§ **Your tasks**:
1. According to the blog post on Nemotron 3.5 ASR, how many language-locales does the model support from a single checkpoint?
2. Reproduce the passage of the blog post on Nemotron 3.5 ASR starting at "That is why" and ending at "again and again.".

§ **Text segment**:
###
Parlona Blog
NVIDIA Nemotron 3.5 ASR: A 600M Streaming Speech Model
May 30, 2026
NVIDIA Nemotron 3.5 ASR: Why a 600M Streaming Speech Model Matters for the Next Wave of Voice Agents
Voice agents are only as good as their first second.
Before the LLM can reason, before a workflow can be triggered, before a calendar can be booked or a support ticket can be created, the system must solve a deceptively hard problem: turn messy, multilingual, real-time human speech into clean text fast enough that the conversation still feels natural.
That is why NVIDIA’s release of Nemotron 3.5 ASR is interesting.
On paper, it is “just” a 600M-parameter multilingual automatic speech recognition model. In practice, it is a sign of where voice AI infrastructure is moving: away from slow, buffered, single-language transcription pipelines and toward streaming, multilingual, low-latency ASR designed specifically for voice agents.
Nemotron 3.5 ASR supports 40 language-locales from a single checkpoint, includes punctuation and capitalization, supports automatic language detection, and is designed around a cache-aware FastConformer-RNNT architecture that avoids re-processing the same audio again and again.
For teams building AI receptionists, call-center copilots, multilingual support bots, meeting assistants, sales qualification agents, or embedded voice interfaces, this is the part that matters: Nemotron 3.5 ASR is not only about accuracy. It is about the full production equation:
latency + throughput + multilingual coverage + deployability + cost per stream.
The old ASR problem: voice agents hate waiting
A human conversation has an unforgiving latency budget.
A typical voice-agent loop looks like this:
User speaks ↓ ASR transcribes speech to text ↓ LLM understands intent and generates response ↓ Business logic / tools are called ↓ TTS turns response into speech ↓ User hears the answer
If ASR takes too long, the whole system feels broken. Even if the LLM is brilliant and the TTS voice is natural, the agent starts to feel like a walkie-talkie instead of a conversation.
For example, imagine a website voice agent:
User: Hi, I want to book a repair appointment for tomorrow morning.
A good voice agent should start acting almost immediately:
{ "intent": "book_appointment", "date": "tomorrow", "time_preference": "morning", "service": "repair" }
But in many real systems, ASR is still built around buffered chunks. The model receives a slice of audio, transcribes it, then receives an overlapping slice, re-processes much of the same audio, and repeats. This improves context, but it wastes compute and adds delay.
That is acceptable for offline transcription.
It is painful for real-time agents.
What NVIDIA released
Nemotron 3.5 ASR is a 600M-parameter multilingual streaming ASR model released by NVIDIA for real-time speech-to-text workloads.
###
§ **Study material**:

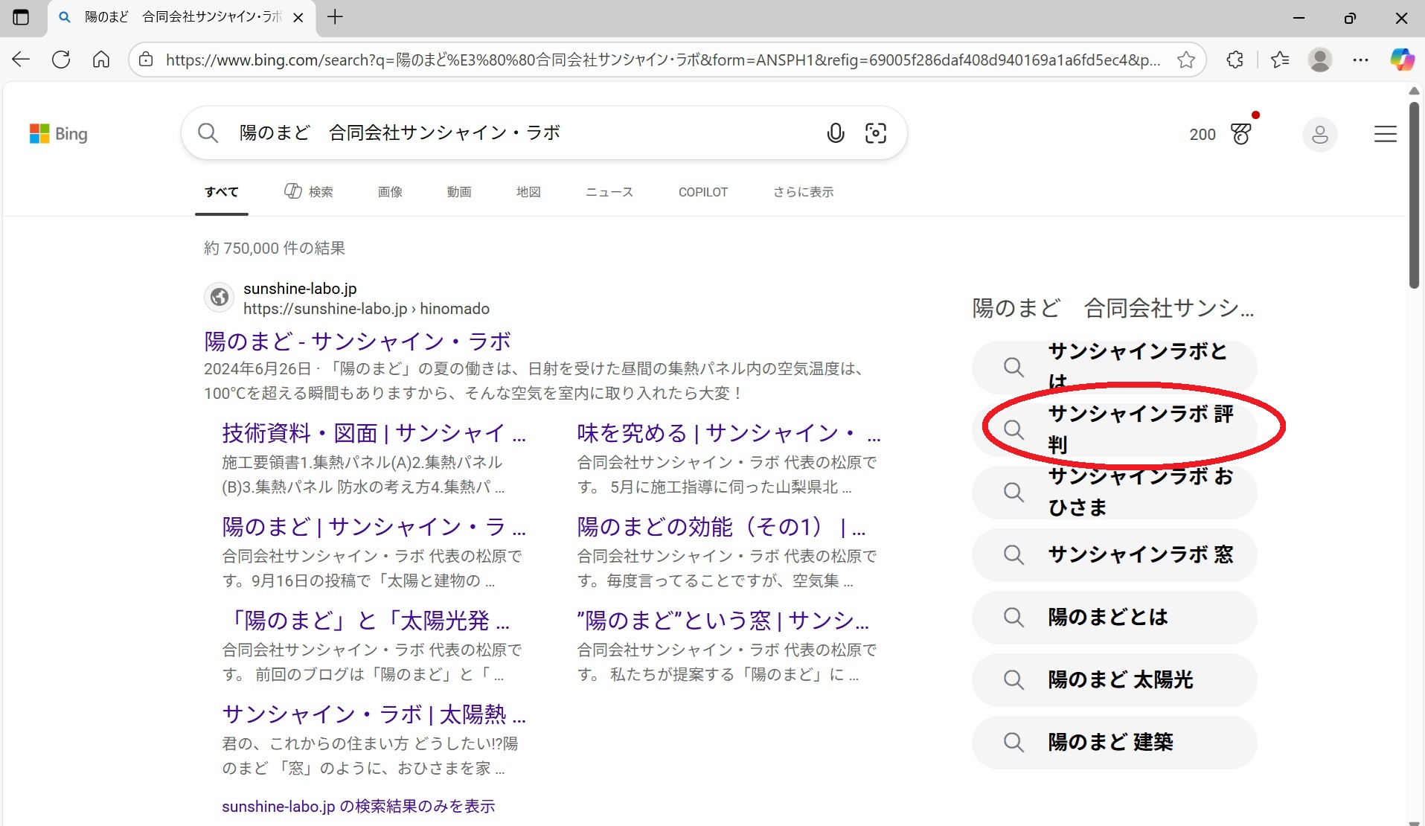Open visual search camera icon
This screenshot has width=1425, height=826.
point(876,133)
###
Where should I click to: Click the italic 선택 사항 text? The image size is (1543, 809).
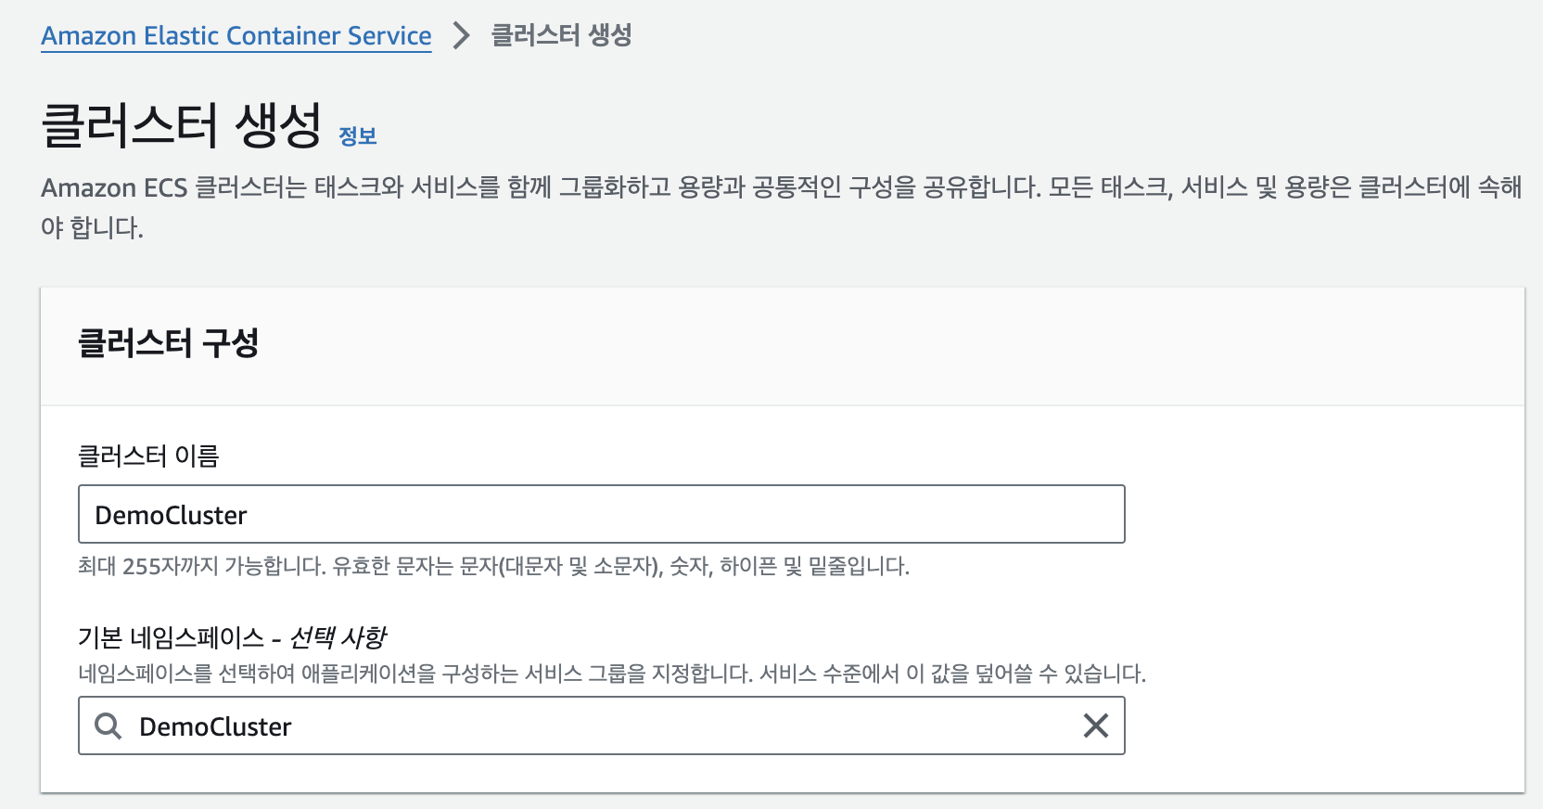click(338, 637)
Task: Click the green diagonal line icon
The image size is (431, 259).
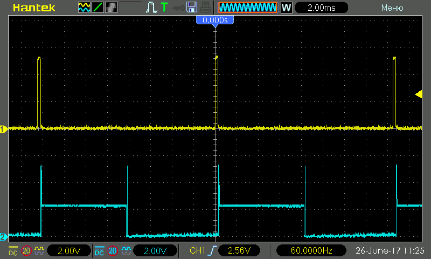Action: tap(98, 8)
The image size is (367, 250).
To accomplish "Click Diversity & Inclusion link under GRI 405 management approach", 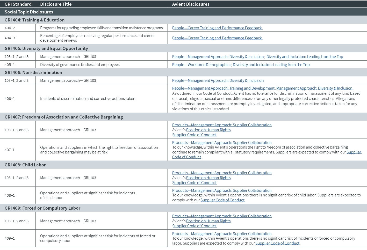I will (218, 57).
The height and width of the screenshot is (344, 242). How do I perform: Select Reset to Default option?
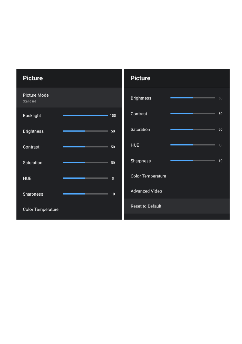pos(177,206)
###
§ **Answers to the tasks**:
1. 40 language-locales.

2.
That is why NVIDIA’s release of Nemotron 3.5 ASR is interesting.
On paper, it is “just” a 600M-parameter multilingual automatic speech recognition model. In practice, it is a sign of where voice AI infrastructure is moving: away from slow, buffered, single-language transcription pipelines and toward streaming, multilingual, low-latency ASR designed specifically for voice agents.
Nemotron 3.5 ASR supports 40 language-locales from a single checkpoint, includes punctuation and capitalization, supports automatic language detection, and is designed around a cache-aware FastConformer-RNNT architecture that avoids re-processing the same audio again and again.